### [提示文]
『KGBの男-冷戦史上最大の二重スパイ』 ベン・マッキンタイアー (著)を読み始めたら、プラハの春と、今回のウクライナ戦争の類似と、そのためにプーチンが大きなミスを犯したのではないかと思った件。備忘録。


『KGBの男-冷戦史上最大の二重スパイ』 ベン・マッキンタイアー (著), 小林 朋則 (翻訳)、という本を読んでいる。まだ読み始めたところなので、本としての感想は読み終わったら書くけれど。今回のウクライナ戦争と関係あることがあったので、忘れないうちに書いておくための投稿です。


Amazon内容紹介

「本書は、伝説のロシア人エージェント、オレーク・ゴルジエフスキーについて、 本人インタビューやMI6関係者証言から、 その至難の諜報人生を克明に辿った英国発の世界的ベストセラーである。

### [資料]
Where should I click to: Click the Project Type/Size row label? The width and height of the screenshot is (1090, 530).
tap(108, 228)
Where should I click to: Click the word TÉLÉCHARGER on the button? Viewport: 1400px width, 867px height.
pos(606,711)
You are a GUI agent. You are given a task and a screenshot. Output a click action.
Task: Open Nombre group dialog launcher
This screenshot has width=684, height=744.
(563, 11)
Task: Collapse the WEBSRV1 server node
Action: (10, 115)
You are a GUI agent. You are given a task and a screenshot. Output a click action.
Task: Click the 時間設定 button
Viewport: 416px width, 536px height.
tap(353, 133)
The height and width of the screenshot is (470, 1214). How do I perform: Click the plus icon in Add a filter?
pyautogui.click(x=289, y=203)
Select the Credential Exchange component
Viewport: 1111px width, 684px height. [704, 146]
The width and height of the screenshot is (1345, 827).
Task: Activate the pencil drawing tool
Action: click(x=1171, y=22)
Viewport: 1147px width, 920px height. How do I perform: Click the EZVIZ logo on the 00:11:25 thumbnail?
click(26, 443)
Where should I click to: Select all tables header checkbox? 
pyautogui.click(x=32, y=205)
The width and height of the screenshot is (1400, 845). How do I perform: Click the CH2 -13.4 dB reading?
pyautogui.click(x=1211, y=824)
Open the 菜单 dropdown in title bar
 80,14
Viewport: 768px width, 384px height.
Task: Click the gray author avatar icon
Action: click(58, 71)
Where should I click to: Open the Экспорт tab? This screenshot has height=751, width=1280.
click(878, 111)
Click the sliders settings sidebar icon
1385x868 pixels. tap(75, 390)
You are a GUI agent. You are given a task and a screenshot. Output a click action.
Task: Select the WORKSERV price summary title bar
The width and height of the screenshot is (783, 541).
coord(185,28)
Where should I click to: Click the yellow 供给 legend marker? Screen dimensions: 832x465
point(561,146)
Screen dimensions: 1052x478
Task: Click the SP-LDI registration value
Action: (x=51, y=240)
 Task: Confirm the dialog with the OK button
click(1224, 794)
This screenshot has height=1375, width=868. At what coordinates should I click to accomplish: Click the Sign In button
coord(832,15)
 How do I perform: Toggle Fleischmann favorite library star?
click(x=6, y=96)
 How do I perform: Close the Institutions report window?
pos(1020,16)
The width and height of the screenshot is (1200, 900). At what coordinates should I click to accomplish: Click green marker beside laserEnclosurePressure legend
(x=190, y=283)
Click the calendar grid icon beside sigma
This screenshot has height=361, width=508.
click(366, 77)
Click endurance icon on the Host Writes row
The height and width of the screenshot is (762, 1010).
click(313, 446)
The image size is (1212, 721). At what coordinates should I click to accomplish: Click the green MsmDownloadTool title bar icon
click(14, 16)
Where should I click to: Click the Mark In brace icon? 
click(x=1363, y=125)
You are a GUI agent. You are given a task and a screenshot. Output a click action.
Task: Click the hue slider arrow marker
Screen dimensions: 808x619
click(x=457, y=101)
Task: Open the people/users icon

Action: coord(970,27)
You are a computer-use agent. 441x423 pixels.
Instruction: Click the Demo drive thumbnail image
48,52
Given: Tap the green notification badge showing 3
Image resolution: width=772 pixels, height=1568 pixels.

### [課題の指示]
上にある提示文の全文を、一字も変えずに書き写してくれますか？

### [解答]
『KGBの男-冷戦史上最大の二重スパイ』 ベン・マッキンタイアー (著)を読み始めたら、プラハの春と、今回のウクライナ戦争の類似と、そのためにプーチンが大きなミスを犯したのではないかと思った件。備忘録。


『KGBの男-冷戦史上最大の二重スパイ』 ベン・マッキンタイアー (著), 小林 朋則 (翻訳)、という本を読んでいる。まだ読み始めたところなので、本としての感想は読み終わったら書くけれど。今回のウクライナ戦争と関係あることがあったので、忘れないうちに書いておくための投稿です。


Amazon内容紹介

「本書は、伝説のロシア人エージェント、オレーク・ゴルジエフスキーについて、 本人インタビューやMI6関係者証言から、 その至難の諜報人生を克明に辿った英国発の世界的ベストセラーである。